The Legal Lens Podcast

203. NYPD Police Officer to Civil Rights Attorney: Kawan Lovelace on Fighting the Systems He Once Served

In this episode of The Legal Lens Show, host Angela Reddock-Wright sits down with Attorney Kawan Lovelace, a New York–based civil rights lawyer whose path to the courthouse ran through work as a NYPD police officer, to detective and Bronx prosecutor before he left to challenge the systems he once served. A Queens native and former Olympic triple jumper at the 1996 Atlanta Games, Lovelace reflects on how 9/11, his wife’s escape from Tower Two, a work-related injury, and becoming a father led him into policing and then into law school at nearly 40, only to discover the limits of “changing the system from within” when he saw his role as a Black prosecutor being used to justify a system that ignored redlining, poverty, lack of mental health care, and other structural harms facing defendants who looked like him.  
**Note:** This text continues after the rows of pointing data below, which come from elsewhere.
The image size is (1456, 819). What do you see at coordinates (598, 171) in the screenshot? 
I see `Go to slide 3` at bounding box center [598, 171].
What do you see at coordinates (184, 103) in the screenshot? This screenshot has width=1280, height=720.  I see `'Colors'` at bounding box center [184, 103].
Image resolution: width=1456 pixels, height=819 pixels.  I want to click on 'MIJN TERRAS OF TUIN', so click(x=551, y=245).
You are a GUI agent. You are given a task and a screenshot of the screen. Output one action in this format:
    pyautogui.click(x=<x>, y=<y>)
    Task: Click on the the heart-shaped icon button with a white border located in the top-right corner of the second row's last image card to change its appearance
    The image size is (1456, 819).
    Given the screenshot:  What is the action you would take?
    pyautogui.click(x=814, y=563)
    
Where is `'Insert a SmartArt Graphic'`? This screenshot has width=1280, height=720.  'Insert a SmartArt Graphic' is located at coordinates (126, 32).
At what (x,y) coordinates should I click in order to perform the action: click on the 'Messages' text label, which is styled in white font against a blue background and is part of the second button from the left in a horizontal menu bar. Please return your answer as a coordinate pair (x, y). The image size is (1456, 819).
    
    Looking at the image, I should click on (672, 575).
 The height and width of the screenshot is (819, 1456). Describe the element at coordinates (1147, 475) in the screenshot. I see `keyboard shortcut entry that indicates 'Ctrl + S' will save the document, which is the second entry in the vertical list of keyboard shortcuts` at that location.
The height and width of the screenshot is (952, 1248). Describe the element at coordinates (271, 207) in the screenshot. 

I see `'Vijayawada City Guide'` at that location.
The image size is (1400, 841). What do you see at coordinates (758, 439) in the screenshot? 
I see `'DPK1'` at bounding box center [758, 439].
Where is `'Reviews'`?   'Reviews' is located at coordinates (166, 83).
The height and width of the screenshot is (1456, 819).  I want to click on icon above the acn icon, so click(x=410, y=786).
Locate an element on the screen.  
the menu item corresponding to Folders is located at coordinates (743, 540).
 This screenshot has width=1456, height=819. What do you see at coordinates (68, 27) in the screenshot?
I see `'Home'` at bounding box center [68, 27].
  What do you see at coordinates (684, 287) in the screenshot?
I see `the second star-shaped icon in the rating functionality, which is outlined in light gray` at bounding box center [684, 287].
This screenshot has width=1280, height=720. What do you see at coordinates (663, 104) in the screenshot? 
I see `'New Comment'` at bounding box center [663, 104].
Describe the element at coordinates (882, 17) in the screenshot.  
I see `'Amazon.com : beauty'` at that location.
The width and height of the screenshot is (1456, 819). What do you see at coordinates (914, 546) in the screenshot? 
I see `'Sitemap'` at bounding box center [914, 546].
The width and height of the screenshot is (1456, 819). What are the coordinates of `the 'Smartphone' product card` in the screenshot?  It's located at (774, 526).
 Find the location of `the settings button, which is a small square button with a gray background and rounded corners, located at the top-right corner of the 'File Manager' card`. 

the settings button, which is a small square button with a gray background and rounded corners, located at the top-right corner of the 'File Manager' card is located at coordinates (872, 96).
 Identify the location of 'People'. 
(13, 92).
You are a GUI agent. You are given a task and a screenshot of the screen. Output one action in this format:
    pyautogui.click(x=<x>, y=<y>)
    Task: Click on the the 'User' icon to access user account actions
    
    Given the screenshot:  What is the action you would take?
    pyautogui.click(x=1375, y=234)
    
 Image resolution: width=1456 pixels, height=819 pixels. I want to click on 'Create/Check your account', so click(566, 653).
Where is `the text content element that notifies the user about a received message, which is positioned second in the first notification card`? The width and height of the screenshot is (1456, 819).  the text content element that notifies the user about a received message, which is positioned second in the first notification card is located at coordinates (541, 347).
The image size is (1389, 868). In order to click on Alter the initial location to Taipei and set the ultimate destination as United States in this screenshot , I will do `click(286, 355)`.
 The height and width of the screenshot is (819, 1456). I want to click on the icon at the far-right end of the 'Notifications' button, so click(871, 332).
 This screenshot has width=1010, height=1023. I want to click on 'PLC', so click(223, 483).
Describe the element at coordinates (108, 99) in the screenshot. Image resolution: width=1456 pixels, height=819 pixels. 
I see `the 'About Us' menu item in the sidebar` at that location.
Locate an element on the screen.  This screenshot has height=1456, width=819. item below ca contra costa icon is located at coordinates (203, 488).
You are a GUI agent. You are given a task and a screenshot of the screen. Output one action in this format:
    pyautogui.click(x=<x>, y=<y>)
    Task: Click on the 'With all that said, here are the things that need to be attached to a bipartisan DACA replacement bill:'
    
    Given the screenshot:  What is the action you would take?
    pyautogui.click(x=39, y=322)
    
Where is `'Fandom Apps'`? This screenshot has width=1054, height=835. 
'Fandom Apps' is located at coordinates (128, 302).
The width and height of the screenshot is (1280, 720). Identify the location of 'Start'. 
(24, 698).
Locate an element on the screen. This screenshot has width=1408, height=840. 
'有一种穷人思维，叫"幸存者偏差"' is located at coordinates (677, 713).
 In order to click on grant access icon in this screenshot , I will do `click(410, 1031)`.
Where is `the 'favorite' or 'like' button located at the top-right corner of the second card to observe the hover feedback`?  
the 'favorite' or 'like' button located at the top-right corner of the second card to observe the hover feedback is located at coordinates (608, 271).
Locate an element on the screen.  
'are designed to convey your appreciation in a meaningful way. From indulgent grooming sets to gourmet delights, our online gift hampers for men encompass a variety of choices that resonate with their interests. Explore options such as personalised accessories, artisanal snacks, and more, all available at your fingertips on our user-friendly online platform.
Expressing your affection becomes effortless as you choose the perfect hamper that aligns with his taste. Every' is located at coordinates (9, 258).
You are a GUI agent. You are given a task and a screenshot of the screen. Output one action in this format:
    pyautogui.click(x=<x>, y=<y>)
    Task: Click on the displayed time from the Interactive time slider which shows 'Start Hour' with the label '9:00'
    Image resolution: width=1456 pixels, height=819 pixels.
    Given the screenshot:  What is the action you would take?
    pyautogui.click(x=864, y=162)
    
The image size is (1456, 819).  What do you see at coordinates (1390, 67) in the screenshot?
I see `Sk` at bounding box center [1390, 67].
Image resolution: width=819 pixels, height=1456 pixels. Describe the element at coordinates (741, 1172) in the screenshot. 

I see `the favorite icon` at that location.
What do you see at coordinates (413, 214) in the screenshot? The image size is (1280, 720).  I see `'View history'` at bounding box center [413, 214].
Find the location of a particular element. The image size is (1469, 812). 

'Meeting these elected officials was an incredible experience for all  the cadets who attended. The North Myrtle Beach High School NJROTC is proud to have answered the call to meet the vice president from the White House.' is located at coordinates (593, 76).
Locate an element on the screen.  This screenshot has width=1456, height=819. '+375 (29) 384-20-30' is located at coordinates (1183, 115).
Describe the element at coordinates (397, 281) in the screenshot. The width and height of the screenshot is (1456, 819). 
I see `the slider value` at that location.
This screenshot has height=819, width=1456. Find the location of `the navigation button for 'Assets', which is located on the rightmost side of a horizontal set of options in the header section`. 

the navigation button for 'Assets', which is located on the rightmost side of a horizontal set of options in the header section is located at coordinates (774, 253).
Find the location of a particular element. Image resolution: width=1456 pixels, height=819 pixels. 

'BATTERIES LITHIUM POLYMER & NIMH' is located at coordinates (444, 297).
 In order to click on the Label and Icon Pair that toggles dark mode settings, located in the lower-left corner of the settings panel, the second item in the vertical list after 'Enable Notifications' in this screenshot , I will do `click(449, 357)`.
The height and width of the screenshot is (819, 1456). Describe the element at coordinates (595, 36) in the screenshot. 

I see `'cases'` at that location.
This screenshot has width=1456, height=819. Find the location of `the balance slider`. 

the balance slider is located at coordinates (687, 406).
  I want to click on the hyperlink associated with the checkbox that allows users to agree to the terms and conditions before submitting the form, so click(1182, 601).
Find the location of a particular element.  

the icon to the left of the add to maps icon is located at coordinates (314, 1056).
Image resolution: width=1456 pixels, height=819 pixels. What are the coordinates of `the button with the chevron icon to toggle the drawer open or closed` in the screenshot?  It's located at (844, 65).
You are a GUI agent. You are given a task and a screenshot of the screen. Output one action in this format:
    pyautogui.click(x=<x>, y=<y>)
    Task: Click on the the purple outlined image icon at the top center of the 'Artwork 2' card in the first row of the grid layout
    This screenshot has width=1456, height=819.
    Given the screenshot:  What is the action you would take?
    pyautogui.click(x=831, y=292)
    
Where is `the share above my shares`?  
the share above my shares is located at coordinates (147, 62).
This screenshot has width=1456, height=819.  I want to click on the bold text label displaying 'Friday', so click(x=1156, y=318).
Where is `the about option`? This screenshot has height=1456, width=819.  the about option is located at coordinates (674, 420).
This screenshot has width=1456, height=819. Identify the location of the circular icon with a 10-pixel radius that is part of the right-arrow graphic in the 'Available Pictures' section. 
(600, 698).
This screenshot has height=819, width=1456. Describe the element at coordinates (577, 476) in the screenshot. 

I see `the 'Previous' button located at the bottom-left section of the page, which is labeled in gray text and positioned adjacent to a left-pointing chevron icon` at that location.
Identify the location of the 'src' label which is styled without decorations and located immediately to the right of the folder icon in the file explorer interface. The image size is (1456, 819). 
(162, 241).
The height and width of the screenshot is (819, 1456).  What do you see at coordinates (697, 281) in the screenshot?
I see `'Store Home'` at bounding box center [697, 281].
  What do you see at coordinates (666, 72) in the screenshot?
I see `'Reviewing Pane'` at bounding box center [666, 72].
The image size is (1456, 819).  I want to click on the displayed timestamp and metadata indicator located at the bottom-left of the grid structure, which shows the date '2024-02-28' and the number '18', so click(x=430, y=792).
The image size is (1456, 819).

Now representing clients in wrongful arrest, police brutality, false imprisonment, malicious prosecution, and other constitutional violations, he uses his insider knowledge of policing and prosecution to expose how qualified immunity, law enforcement policies, and weak accountability protect officers “with the power to take life,” while offering listeners clear insight into how the criminal legal system actually operates for Black and Brown communities and concrete ways to push lawmakers—locally and federally—to end qualified immunity and reimagine safety and justice.

Key Topics Covered: 

  • Kawan Lovelace’s journey from Queens to the 1996 Atlanta Olympics as a triple jumper, and how the discipline of elite athletics helped him tackle law school at nearly 40.​
  • His decision to join the NYPD after 9/11, serving as a police officer and detective in Harlem’s 32nd Precinct, and how an on-the-job injury altered his path.​
  • Going to a public interest law school, becoming a Bronx prosecutor, and discovering the limits of “changing the system from the inside” when supervision and office policy overruled his discretion.​
  • The pivotal courtroom moment when he realized he was functioning as a “justification” for a system that refused to account for structural racism, redlining, poor schools, and lack of mental health access in the lives of defendants of color.​
  • His transition to civil rights practice and current work litigating wrongful arrest, police brutality, false imprisonment, malicious prosecution, and other civil rights violations against NYPD and government actors.